# Do You Guys Know About Freegal Music?



## boo who? (Feb 28, 2005)

Available for free through participating U.S and Canadian libraries is freegalmusic.com .

You can download up to 5 free items per week, per library card holder. Among the thousands of available downloads, they have a nice collection of scary sound effects and Halloween-related music. You can simply search "Halloween Music" or better still, select "Holiday" under the "Genre" tab which brings up a wider selection that includes things like Goth and Zombie Dance Party. Start this week and you could have almost 70 free downloads by Halloween! 140+ if there are more library-card holders in your family!

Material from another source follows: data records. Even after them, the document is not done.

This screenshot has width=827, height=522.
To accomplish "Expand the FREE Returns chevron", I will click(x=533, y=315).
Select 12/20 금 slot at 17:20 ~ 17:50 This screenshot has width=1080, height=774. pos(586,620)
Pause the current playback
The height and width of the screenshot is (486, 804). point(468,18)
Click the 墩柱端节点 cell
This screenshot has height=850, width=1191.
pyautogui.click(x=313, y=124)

Helpful Hint: When it asks for an email, you can ignore the prompt and simply click on "Cancel." Otherwise, expect a once-a-week email reminder that you have 5 free downloads available.


----------



## Spookmaster (Sep 27, 2008)

doesn't appear to be available for those of us in the US


----------



## boo who? (Feb 28, 2005)

It's in the U.S. and Canada. Most library systems do participate. Click on "LOGIN" and key in your zip code. Then select your library system from the list that will pop up. After that, you'll be prompted to key in your library card and PIN if you have one. I have pals in several different states and in Canada who use the site every week. If your library isn't listed when you search by zip code, you can usually get a state-wide library card in most states. 

Been building a Halloween collection of music and sfx for months now and have over 70 Halloween related downloads. I have a nice regular music collection going as well. And I really like the free part!


----------



## Halloweiner (Oct 2, 2003)

I don't have a library card.


----------



## WickedWino (Aug 19, 2012)

Yes, we use these free downloads through the library. But I never thought to look for sound effects or halloween songs. Thanks for the suggestion!


----------



## boo who? (Feb 28, 2005)

The Freegal search function isn't the best; so you have to try different search terms. Halloween, Scary, Haunted, Vampire, Scream, SFX, etc. I just found a SFX that was labeled as "Ghostly Rocking Chair" - but I think sounds perfect for a swinging hanged figure.


----------



## ScarySounds (Sep 17, 2010)

Doesn't seem to have my library listed.  I kind of go to the library to look for scary sounds but they are very limited since many people don't donate those sort of CDs.


----------